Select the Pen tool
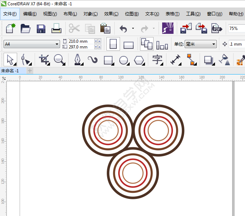This screenshot has width=245, height=216. click(77, 60)
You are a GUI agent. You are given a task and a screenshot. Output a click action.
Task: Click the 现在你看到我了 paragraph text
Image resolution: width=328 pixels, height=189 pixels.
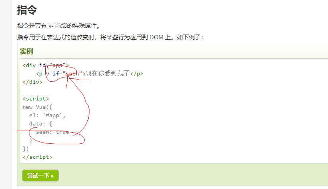click(108, 73)
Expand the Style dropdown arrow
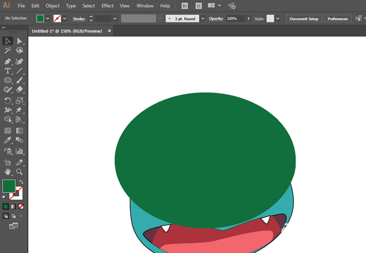Viewport: 366px width, 253px height. 278,19
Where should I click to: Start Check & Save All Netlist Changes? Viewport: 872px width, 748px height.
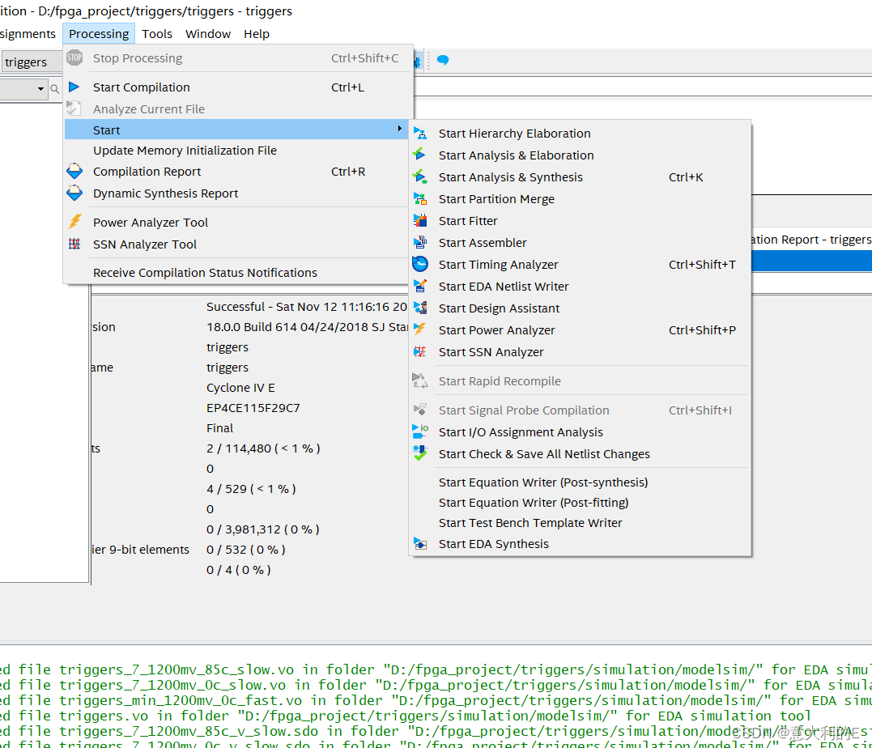(544, 453)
--------------------------------
- **Your goal**:
Print the rows from the very first one through the line that contains "click(108, 73)", leaving the pictures out of your answer.

- **Solution below**:
Select the Pen tool
This screenshot has width=245, height=216. click(77, 60)
You are a GUI agent. You are given a task and a screenshot. Output a click action.
Task: Click the 现在你看到我了 paragraph text
Image resolution: width=328 pixels, height=189 pixels.
click(108, 73)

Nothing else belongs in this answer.